**Supplied information:**

▬▬▬

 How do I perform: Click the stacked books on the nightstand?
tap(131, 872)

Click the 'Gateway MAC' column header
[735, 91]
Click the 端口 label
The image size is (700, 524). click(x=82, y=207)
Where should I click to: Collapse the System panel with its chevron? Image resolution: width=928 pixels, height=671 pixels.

▬▬▬

**Task requirements:** Write down the entries above again. Copy them word for word.

**Response area:**
 How do I perform: Click the stacked books on the nightstand?
tap(131, 872)

Click the 'Gateway MAC' column header
[735, 91]
Click the 端口 label
The image size is (700, 524). click(x=82, y=207)
Where should I click to: Collapse the System panel with its chevron? Image resolution: width=928 pixels, height=671 pixels.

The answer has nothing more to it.